### Kutipan
————
Mataram (NTB Satu) – Kelompok pemerhati tembakau yang berbasis di NTB, yaitu Masyarakat Tembakau Anti Rokok Ilegal (Matari) turut menyoroti pembangunan Kawasan Industri Hasil Tembakau (KIHT) di Lombok Timur, yang belakangan ini menuai polemik dengan masyarakat karena kurangnya sosialisasi sebelum proses pembangunan.
Tidak menunggu lama, Matari menyambangi Kantor Dinas Pertanian dan Perkebunan (Distanbun) NTB guna berembuk mencari solusi. Dalam pertemuan itu, pihak Matari mengaku sejalan dengan visi Distanbun NTB dalam pembangunan KIHT tersebut.
“Pembangunan KIHT berdasarkan kajian kami, memiliki tujuan mulia untuk mensejahterakan petani tembakau, kami setuju dan mendukung penuh pembangunan tersebut,” ujar Ketua Matari, Ripzy Abdul Latief, Rabu, 19 Oktober 2022.
Namun sebagai catatan, pihaknya meminta Distanbun NTB maupun pihak terkait untuk lebih gencar melakukan sosialisasi. Sosialisasi itu supaya tidak ada lagi hambatan dalam merealisasikan tujuan yang dirasa bermanfaat bagi masyarakat tersebut.
“Sosialisasikan manfaat dari pembangunan KIHT, agar masyarakat dapat memahami dengan baik pentingnya pembangunan tersebut,” imbuh Ripzy kepada NTB Satu.
Selain karena kurangnya sosialisasi, penolakan juga timbul karena dikhwatirkan sentra industri tersebut menimbulkan polusi yang berbahaya, sementara lokasi pembangunan KIHT di simpang empat Paok Motong adalah wilayah padat penduduk.
Secara sederhana, KIHT adalah tempat pemusatan kegiatan industri hasil tembakau yang dilengkapi oleh berbagai prasarana dan fasilitas penunjang, yang diperuntukkan bagi pengusaha pabrik dengan skala industri kecil dan menengah. Dengan kata lain, untuk memajukan UMKM hasil tembakau dalam hal produksi sekaligus pemasaran.
Selain itu, maraknya peredaran rokok ilegal juga tak luput dari perhatian Matari. Mereka mendesak agar Pemerintah NTB lebih tegas dalam memerangi praktik yang dapat merugikan negara tersebut.
“Maka kami meminta kepada pemerintah dalam hal ini Distanbun NTB bersama institusi lainnya lebih aktif memerangi rokok ilegal,” pungkasnya.
Sosialisasi Tentang Pidana Rokok Ilegal
Pengedar ataupun penjual rokok illegal termasuk melakukan pelanggaran yang dapat berpotensi sebagai pelanggaran pidana. Sanksi untuk pelanggaran tersebut mengacu pada Undang-undang RI Nomor 39 Tahun 2007 tentang cukai.
————
### Bahan yang Diberikan
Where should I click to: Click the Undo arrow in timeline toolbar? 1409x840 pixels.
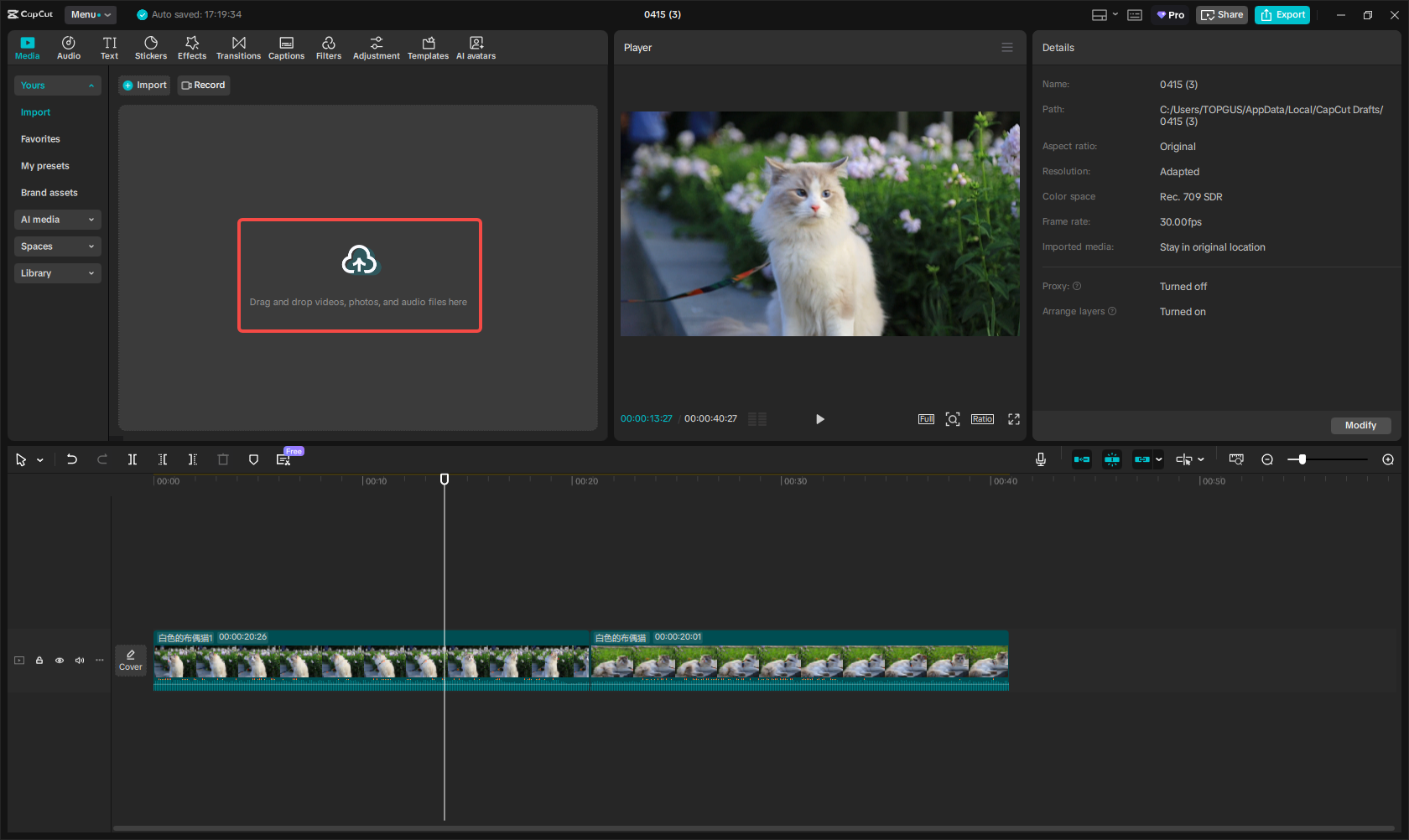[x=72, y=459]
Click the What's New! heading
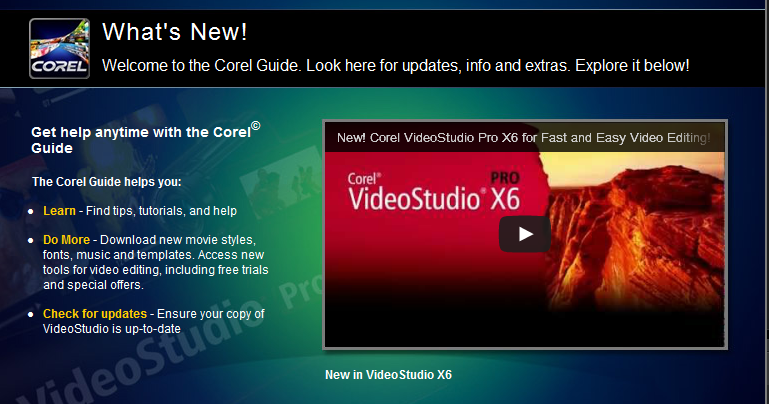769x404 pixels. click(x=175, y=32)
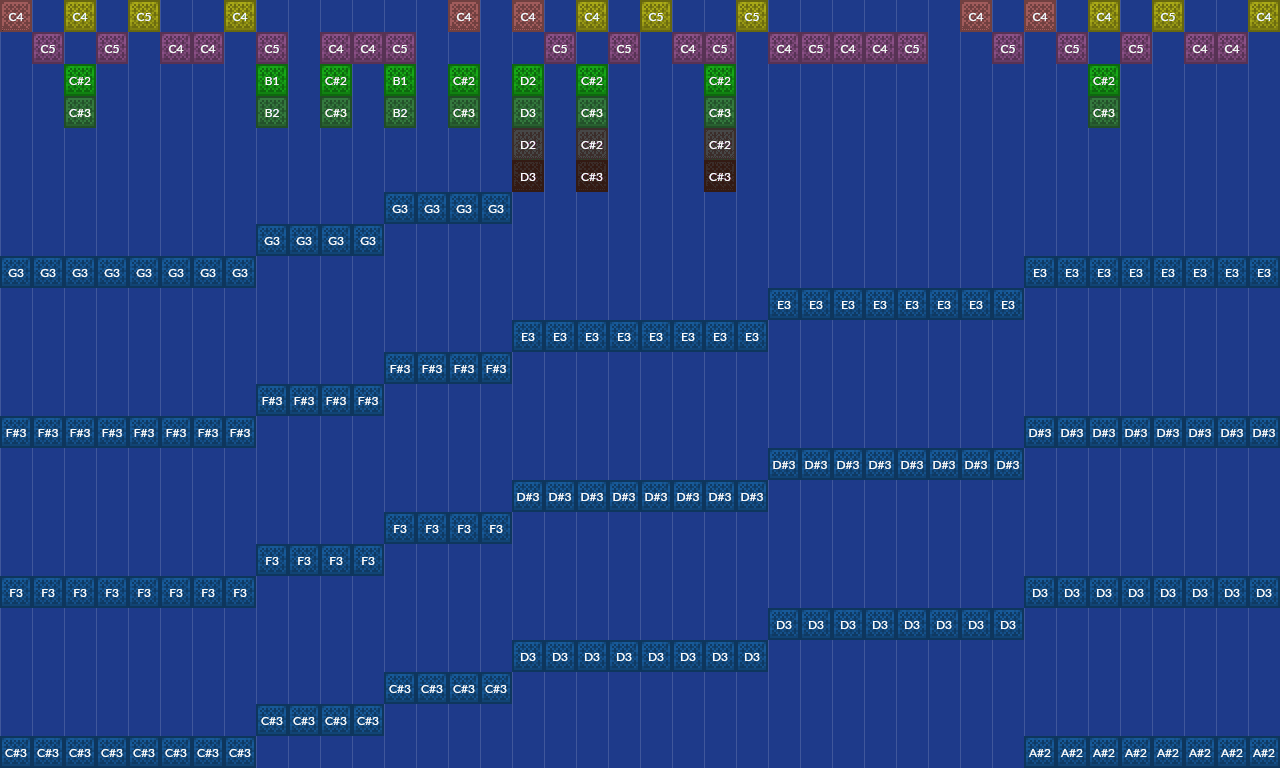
————
### Soal 1
Menurut berita tentang KIHT di Lombok Timur, di mana lokasi pembangunan KIHT?
### Soal 2
Tulis lagi bagian berita tentang KIHT yang dimulai dari "Tidak menunggu lama, Matari" dan berakhir pada "19 Oktober 2022.", lalu tukar "petani tembakau" dengan "petani kecil".

### Jawaban 1
Di simpang empat Paok Motong.

### Jawaban 2
Tidak menunggu lama, Matari menyambangi Kantor Dinas Pertanian dan Perkebunan (Distanbun) NTB guna berembuk mencari solusi. Dalam pertemuan itu, pihak Matari mengaku sejalan dengan visi Distanbun NTB dalam pembangunan KIHT tersebut.
“Pembangunan KIHT berdasarkan kajian kami, memiliki tujuan mulia untuk mensejahterakan petani kecil, kami setuju dan mendukung penuh pembangunan tersebut,” ujar Ketua Matari, Ripzy Abdul Latief, Rabu, 19 Oktober 2022.